Han Kang, Atti Umani, Adelphi

Han Kang, scrittrice sudcoreana e vincitrice del Man Booker Prize nel 2016 con La Vegetariana, scuote con un romanzo che è violento, doloroso come una ferita che si riapre, ricominciando a sanguinare. È Atti Umani, edito in Italia da Adelphi, in cui il colpo di Stato militare avvenuto nel Sud Corea nel 1980 diventa il palco di ‘il coro polifonico dei vivi e dei morti di una carneficina mai veramente narrata in Occidente’, come segna il risvolto del libro.

Storie di morte – chi è stato ucciso da un soldato, a soli tredici anni; chi è morto in galera, anche dopo la scarcerazione, lasciando residui di dignità sotto i manganelli dei soldati; chi è stroncato dalla censura, che gli impedisce di parlare e di raccontare ciò che ha visto.

Fra le pagine si scopre una realtà mai venuta a galla, una storia di umanità violata così terribilmente recente da far impallidire un lettore attento.
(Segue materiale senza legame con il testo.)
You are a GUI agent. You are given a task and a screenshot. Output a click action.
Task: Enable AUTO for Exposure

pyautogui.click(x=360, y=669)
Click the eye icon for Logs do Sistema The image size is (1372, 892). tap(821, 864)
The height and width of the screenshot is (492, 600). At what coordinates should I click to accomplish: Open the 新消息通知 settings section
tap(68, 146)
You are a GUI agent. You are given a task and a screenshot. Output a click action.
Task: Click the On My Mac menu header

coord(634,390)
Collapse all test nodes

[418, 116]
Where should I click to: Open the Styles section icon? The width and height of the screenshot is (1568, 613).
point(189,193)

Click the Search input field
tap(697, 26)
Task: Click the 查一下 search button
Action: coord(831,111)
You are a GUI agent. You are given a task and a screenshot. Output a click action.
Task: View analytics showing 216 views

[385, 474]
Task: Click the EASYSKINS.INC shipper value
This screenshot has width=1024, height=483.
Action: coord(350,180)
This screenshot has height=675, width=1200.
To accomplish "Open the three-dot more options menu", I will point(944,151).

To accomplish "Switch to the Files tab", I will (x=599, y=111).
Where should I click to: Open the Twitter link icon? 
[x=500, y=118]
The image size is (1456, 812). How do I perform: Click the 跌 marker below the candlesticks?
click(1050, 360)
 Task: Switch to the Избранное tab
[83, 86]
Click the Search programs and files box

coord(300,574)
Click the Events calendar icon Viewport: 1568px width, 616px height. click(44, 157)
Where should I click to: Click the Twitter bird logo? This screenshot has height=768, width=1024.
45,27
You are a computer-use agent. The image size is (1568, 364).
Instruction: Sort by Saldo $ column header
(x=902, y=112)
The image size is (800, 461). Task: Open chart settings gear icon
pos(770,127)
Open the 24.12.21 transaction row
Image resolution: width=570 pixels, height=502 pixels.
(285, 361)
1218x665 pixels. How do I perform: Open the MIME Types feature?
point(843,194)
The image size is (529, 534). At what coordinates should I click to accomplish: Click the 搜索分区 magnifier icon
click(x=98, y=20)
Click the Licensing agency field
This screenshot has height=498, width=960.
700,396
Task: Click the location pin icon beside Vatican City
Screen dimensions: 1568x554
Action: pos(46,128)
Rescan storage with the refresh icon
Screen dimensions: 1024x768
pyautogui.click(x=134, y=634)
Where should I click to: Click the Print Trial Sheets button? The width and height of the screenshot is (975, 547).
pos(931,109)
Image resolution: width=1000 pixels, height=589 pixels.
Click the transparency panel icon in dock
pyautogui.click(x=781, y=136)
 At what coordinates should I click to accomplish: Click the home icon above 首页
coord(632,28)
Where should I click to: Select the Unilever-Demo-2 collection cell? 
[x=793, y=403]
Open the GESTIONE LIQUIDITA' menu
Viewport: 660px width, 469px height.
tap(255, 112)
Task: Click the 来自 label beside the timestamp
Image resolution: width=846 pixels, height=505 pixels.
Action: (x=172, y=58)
Olocausto, foibe, gulag – le abbiamo conosciute, il nostro vicino ha provato il freddo del campo di concentramento sulla sua pelle. La penna Monami che perfora la carne dei palmi, conficcata giorno dopo giorno nelle mani dei riottosi, per firmare una confessione – non siamo in grado di vedere il biancore dell’osso che fuoriesce dalla ferita.

Il potere narrativo di Han Kang è quello di testimoniare con sorprendente chiarezza episodi di brutalità che fanno perdere il sonno. Quest’opera non si discosta, nello stile e nel contenuto, dal suo romanzo d’esordio, La Vegetariana. La violenza con cui un padre ingozza una figlia di carne, con cui la lega a una sedia e la schiaffeggia per persuaderla a rinunciare al vegetarianismo, ritorna nel terrore di un popolo che perde il senso di tutela e sicurezza quando l’esercito inizia a sparare ai civili. È l’abbandono da parte di realtà che dovrebbero proteggere, è la violenza di un padre, di un intero Paese, che si rivolta contro un figlio, un cittadino.

Il coro di voci che raccontano questi atti è perfetto come qualsiasi ensemble che si rispetti: le voci sono diverse l’una dall’altra – nessun timbro sovrasta l’altro, le singole voci si uniscono e cantano un’unica canzone.

Affetti da una cancrena emotiva che logora la loro personalità fino a tramutarli in residui di memorie e brutti ricordi, i narratori di Atti Umani raccontano la violenza, la morte, il sangue e il puzzo delle celle affollate di studenti costretti a dormire in ginocchio. È la testimonianza di un dramma umanitario che ha avuto la sfortuna di passare inosservato, che non si è guadagnato l’attenzione di Hollywood, non ha fatto incetta di Oscar, di romanzi best-seller, ma è passato in sordina, come le parole di Han Kang – non si scrive per preservare la memoria, si scrive per dimenticare.